Data for the task:
********************

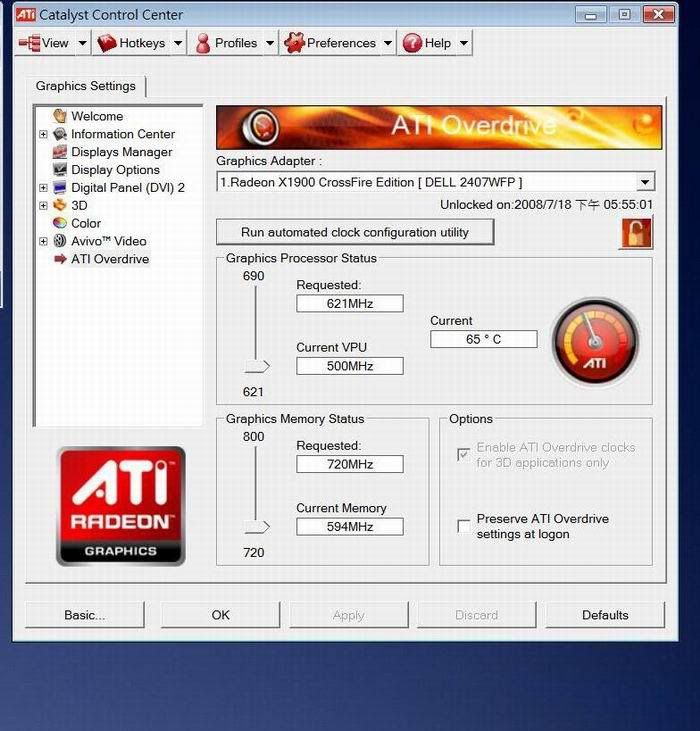700x731 pixels.
Task: Click the red Help question mark icon
Action: 411,43
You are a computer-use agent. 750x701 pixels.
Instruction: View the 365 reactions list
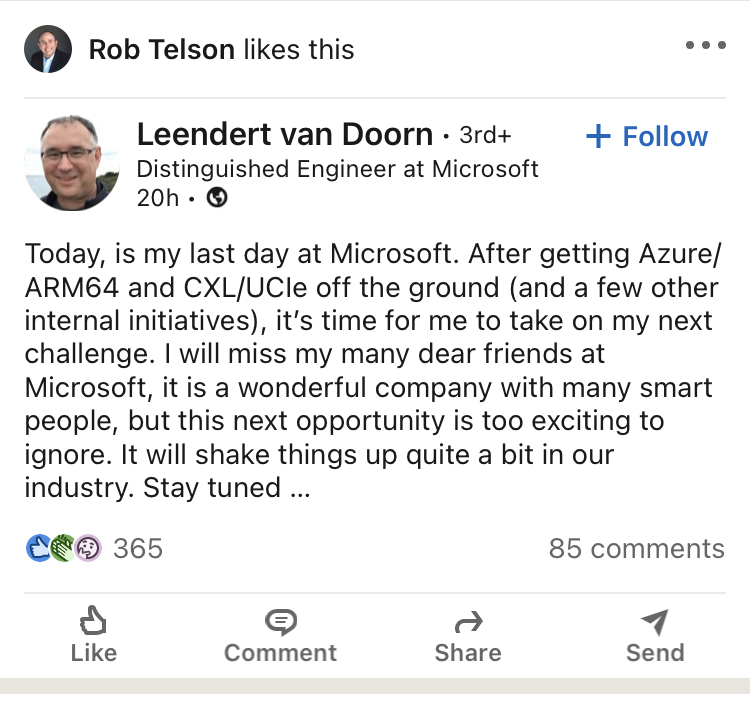(138, 548)
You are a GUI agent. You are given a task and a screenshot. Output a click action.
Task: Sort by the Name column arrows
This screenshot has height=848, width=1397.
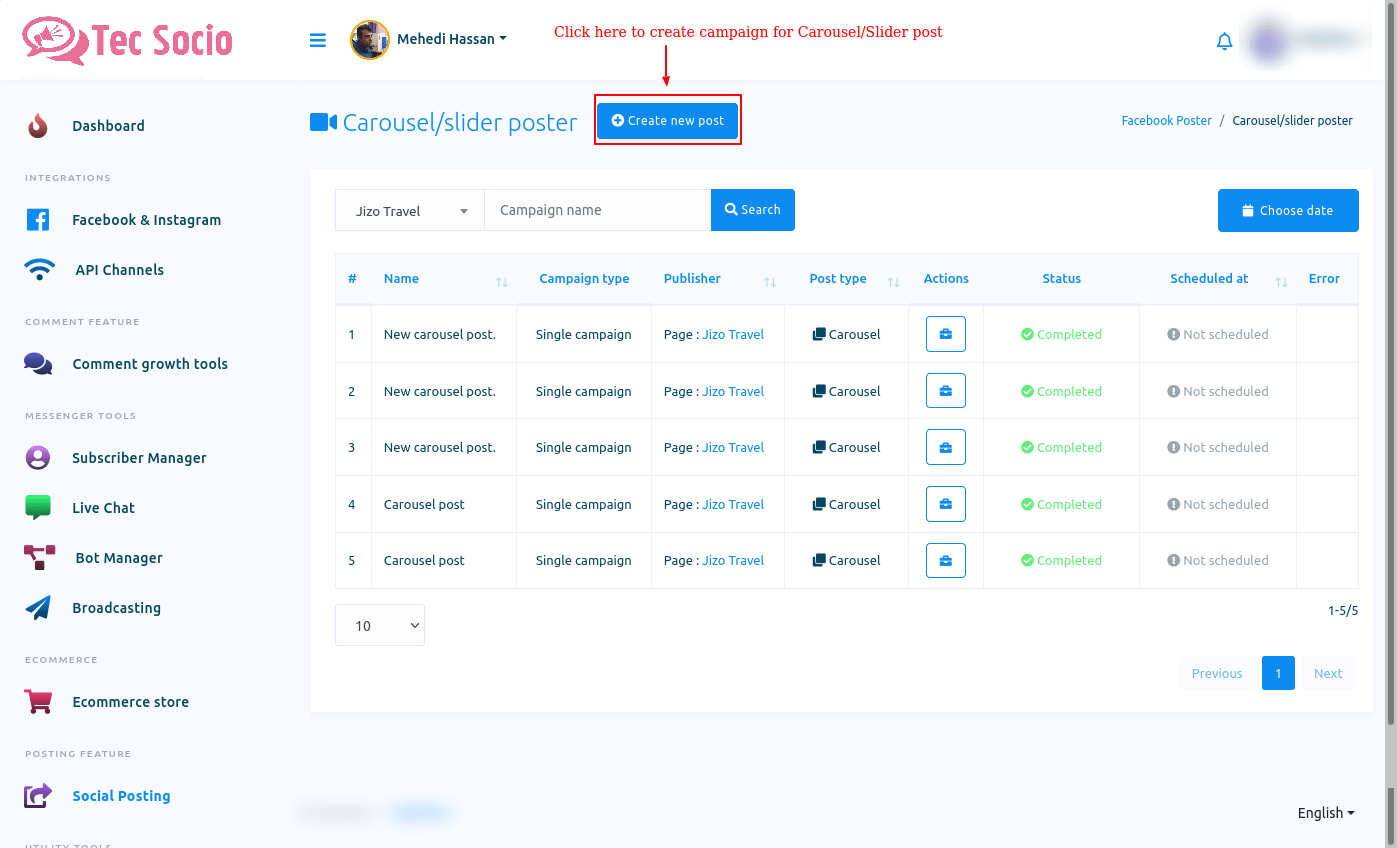502,282
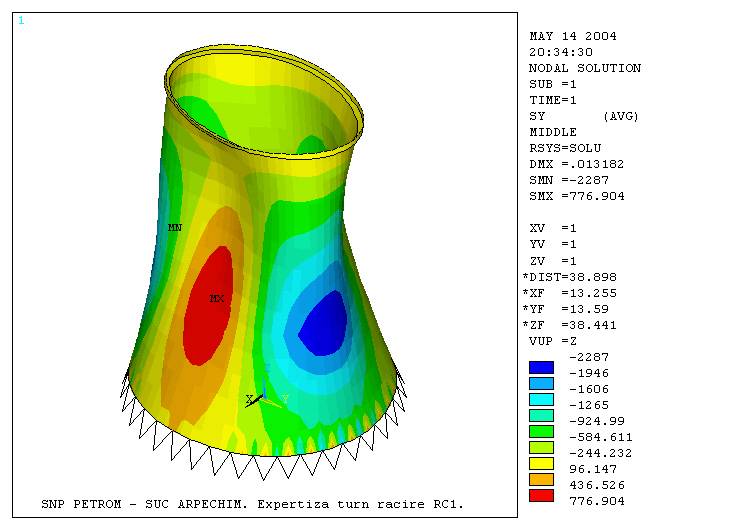Click the RSYS=SOLU label

pyautogui.click(x=565, y=148)
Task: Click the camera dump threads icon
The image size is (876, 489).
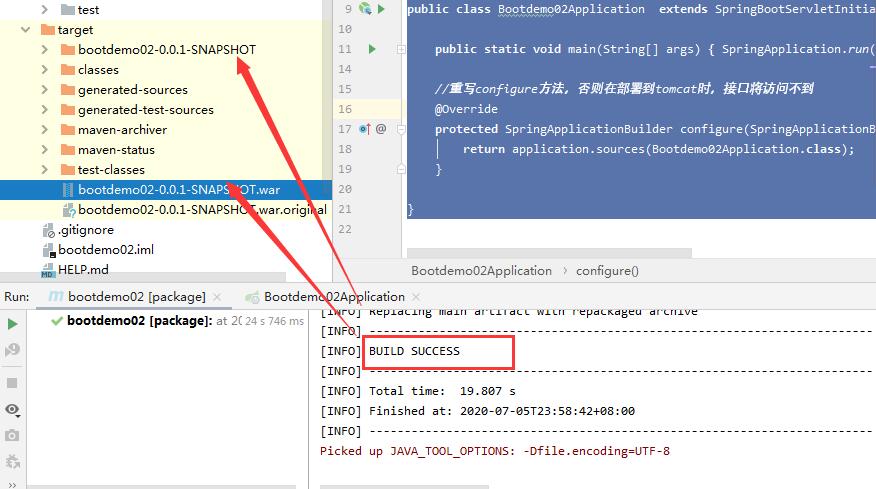Action: coord(12,436)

********************

Copy each line above that contains the string "agent".

You are a computer-use agent. 750x701 pixels.
You are a GUI agent. You are given a task and a screenshot. Output a click action.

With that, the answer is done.